Extracted entries |

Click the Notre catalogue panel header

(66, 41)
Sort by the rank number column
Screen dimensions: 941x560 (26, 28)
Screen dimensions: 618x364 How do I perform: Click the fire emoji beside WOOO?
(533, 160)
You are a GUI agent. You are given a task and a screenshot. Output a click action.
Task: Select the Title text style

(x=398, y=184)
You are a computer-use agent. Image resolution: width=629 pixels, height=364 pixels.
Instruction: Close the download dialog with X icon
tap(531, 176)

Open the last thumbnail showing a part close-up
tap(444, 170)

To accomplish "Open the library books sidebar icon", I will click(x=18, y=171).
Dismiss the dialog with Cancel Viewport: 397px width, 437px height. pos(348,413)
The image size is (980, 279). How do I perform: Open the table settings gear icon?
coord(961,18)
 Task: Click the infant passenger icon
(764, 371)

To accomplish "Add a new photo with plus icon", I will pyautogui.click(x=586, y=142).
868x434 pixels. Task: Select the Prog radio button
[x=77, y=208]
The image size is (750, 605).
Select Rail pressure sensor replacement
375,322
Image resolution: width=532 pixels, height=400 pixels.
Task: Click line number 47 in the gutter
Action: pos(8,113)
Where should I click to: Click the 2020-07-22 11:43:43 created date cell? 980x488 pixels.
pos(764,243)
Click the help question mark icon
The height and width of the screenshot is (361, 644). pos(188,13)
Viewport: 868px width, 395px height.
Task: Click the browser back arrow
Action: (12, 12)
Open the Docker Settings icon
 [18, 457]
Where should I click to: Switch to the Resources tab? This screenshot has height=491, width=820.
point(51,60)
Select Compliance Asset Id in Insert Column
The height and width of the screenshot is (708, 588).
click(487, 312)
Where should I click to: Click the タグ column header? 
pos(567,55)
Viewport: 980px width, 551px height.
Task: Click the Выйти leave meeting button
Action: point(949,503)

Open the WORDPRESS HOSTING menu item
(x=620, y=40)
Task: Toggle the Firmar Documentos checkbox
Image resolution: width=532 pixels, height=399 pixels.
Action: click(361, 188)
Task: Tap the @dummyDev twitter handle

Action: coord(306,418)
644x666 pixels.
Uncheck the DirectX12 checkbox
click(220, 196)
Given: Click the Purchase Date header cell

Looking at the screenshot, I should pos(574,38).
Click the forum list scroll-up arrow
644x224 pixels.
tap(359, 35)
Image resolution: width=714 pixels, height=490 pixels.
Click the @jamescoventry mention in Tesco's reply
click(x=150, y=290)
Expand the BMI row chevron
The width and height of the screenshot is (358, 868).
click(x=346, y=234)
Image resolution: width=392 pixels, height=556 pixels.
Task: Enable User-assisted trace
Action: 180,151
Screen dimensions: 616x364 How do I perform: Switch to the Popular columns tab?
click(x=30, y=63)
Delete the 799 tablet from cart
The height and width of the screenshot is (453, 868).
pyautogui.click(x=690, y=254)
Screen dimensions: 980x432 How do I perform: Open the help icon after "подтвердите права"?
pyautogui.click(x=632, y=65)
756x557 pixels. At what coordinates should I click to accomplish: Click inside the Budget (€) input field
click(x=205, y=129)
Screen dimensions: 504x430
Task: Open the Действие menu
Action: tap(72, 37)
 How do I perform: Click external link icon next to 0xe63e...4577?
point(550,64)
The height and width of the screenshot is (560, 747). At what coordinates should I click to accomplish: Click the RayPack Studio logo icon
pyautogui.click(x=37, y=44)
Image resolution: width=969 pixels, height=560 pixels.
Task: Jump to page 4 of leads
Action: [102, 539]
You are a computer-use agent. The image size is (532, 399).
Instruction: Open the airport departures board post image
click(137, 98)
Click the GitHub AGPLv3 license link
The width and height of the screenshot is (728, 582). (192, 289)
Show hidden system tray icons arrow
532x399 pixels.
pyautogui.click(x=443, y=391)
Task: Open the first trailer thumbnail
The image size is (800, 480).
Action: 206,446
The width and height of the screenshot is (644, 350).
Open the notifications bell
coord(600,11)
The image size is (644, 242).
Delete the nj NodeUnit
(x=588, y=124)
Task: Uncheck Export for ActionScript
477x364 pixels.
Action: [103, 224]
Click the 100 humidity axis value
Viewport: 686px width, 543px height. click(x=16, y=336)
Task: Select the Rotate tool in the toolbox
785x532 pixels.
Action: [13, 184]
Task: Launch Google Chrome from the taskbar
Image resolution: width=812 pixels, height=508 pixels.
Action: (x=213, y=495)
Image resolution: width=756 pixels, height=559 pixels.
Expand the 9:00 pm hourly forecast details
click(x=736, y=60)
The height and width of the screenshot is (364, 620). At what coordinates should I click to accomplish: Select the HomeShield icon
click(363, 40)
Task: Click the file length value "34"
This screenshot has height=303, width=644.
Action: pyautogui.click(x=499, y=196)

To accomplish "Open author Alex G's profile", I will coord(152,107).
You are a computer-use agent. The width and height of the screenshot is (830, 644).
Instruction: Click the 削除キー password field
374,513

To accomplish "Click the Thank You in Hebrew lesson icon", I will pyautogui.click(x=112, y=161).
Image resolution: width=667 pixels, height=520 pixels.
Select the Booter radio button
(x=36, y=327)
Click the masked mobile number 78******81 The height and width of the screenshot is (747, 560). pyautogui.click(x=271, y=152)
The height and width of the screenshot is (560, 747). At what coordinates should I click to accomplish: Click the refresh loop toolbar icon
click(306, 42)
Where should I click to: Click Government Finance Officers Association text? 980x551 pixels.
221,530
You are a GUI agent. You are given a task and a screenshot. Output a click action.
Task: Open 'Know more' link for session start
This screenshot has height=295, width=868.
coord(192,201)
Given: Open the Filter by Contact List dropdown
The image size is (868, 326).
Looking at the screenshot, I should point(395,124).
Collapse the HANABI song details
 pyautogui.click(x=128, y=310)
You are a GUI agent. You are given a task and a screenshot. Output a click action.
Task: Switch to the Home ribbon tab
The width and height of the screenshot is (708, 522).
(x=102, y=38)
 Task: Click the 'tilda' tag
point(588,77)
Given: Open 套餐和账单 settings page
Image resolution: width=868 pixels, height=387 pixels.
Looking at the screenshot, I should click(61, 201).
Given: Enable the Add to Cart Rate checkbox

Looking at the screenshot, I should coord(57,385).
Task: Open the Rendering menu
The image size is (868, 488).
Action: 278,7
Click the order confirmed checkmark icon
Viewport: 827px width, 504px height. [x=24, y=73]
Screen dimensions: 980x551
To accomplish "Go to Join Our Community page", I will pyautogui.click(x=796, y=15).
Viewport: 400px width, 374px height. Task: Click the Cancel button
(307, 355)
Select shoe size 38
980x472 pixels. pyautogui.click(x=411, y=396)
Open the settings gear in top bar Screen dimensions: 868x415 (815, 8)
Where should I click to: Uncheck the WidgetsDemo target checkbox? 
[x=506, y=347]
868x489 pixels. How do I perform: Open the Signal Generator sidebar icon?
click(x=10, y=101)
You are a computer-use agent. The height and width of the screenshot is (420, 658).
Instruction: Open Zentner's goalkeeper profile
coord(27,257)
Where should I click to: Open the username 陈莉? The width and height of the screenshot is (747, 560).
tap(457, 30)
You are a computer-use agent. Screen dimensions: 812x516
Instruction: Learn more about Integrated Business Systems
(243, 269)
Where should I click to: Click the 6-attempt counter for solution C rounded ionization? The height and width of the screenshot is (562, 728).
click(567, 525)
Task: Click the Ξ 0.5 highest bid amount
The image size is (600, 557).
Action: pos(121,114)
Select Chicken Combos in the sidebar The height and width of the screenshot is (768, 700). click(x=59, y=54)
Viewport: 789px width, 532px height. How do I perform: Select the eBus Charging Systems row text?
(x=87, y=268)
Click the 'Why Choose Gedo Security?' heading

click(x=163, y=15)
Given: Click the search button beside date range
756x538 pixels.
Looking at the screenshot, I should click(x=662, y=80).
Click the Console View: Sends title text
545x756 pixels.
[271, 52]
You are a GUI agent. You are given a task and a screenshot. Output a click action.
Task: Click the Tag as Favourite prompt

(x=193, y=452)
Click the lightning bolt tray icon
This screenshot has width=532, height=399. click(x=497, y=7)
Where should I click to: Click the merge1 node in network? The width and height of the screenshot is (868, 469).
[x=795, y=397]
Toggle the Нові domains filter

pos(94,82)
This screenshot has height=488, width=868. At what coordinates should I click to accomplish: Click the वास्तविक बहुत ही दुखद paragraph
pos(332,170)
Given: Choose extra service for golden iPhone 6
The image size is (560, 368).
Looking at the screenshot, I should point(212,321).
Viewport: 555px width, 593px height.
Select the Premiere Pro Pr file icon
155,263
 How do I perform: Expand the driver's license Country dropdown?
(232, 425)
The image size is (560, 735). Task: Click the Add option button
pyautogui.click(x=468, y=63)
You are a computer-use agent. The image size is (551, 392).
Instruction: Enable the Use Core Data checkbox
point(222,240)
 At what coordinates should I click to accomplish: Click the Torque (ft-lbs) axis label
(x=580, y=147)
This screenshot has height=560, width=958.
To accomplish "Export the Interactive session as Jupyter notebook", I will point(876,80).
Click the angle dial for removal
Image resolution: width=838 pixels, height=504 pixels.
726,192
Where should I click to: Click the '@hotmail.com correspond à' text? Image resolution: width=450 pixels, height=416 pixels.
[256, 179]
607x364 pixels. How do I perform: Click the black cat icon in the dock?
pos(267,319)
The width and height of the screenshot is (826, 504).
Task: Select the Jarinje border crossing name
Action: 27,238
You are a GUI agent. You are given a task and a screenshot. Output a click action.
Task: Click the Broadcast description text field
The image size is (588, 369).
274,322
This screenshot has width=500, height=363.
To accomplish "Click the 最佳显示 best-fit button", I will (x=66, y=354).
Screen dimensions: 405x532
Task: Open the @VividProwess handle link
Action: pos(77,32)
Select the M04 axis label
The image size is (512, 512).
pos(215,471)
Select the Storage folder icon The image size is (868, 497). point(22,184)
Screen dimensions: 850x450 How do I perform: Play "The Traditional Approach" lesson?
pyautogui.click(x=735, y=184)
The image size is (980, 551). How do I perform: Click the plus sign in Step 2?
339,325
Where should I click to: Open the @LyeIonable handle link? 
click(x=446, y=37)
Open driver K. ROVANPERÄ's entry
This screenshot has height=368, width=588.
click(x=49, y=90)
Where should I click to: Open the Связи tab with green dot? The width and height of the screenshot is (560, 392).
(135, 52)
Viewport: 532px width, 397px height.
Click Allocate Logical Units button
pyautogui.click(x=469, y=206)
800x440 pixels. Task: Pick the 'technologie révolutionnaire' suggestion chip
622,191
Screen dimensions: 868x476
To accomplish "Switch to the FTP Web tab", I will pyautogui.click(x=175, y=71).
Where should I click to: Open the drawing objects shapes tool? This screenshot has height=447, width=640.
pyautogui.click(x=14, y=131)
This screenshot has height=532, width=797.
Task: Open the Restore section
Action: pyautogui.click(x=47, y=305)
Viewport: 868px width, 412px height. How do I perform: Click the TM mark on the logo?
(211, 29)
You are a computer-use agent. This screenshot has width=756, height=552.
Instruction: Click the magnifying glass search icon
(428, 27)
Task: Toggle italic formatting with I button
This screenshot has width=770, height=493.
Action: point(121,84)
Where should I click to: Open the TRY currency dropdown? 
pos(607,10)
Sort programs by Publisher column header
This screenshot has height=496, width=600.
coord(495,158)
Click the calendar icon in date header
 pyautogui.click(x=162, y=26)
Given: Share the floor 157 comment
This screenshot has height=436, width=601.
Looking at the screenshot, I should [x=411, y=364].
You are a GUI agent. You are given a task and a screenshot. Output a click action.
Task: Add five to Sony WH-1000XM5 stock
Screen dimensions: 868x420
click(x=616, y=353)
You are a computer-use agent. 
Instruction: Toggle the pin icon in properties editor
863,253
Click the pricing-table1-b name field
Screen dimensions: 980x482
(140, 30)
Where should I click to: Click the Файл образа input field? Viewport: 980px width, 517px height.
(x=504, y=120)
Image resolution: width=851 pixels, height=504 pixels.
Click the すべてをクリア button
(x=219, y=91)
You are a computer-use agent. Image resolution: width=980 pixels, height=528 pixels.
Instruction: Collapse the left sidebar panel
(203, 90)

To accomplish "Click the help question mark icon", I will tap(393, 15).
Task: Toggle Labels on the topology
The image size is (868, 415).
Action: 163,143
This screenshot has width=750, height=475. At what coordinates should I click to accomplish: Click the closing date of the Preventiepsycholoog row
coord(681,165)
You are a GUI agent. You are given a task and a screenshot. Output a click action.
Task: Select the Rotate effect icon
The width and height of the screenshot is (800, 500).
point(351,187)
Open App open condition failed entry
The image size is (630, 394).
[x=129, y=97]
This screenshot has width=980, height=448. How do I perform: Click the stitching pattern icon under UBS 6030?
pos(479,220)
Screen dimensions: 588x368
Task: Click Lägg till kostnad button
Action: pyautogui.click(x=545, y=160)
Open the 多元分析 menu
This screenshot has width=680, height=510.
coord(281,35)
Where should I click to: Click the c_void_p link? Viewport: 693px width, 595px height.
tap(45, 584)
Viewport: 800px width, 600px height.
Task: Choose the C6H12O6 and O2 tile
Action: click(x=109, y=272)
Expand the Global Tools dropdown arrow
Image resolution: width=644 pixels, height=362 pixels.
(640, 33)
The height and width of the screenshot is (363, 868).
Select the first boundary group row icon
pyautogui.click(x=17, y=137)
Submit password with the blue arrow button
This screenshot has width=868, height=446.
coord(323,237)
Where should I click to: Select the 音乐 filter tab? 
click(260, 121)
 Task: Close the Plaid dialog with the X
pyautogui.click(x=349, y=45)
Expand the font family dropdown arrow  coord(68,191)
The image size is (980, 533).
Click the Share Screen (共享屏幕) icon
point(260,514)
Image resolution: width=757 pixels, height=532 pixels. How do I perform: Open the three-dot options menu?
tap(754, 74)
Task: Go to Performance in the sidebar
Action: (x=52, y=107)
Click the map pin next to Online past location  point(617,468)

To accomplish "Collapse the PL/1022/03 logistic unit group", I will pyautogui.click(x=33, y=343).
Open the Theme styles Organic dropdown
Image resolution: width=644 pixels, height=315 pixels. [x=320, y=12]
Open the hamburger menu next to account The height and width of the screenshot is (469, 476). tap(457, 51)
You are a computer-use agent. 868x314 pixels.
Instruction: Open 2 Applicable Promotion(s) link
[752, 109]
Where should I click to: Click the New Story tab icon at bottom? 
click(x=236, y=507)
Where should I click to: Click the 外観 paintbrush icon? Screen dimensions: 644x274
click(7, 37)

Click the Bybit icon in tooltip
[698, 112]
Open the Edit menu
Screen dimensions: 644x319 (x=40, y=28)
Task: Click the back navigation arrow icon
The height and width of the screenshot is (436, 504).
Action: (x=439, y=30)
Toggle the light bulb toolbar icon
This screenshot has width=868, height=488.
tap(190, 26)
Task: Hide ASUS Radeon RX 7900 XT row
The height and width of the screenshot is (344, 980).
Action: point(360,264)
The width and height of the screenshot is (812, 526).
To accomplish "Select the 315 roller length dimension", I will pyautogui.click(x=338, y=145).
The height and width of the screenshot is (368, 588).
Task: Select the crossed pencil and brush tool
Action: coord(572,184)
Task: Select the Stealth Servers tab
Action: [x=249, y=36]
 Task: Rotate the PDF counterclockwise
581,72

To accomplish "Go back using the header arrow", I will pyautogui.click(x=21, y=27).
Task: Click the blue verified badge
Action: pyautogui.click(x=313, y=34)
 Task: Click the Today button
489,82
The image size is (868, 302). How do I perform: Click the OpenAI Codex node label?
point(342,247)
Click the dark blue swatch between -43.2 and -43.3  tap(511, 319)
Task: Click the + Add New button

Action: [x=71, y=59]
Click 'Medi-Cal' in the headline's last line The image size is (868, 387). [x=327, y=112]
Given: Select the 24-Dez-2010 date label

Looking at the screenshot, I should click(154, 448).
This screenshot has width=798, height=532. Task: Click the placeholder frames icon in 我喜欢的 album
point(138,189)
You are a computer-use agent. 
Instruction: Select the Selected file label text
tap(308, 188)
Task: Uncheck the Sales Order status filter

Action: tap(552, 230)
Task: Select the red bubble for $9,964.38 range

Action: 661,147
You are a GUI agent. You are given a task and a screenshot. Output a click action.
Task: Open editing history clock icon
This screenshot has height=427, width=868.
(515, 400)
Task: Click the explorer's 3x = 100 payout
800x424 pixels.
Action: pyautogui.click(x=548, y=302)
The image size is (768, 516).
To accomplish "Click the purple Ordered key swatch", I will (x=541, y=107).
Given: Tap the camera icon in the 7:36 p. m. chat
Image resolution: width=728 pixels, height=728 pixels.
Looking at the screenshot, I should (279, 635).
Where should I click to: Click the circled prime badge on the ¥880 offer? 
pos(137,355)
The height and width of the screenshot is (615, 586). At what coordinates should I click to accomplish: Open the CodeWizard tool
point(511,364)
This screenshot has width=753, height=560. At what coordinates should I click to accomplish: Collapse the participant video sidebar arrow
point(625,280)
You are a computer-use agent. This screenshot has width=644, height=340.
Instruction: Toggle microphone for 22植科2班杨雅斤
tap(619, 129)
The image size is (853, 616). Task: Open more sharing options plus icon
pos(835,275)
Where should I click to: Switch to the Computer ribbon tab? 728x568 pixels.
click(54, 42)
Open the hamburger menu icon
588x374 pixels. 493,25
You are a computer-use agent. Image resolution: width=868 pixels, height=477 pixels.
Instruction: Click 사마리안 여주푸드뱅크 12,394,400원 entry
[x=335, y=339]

Exercise description | Where in the records does the word "from" appear? Copy each line that holds it.

Exercise result |
Delete the 799 tablet from cart
Task: Launch Google Chrome from the taskbar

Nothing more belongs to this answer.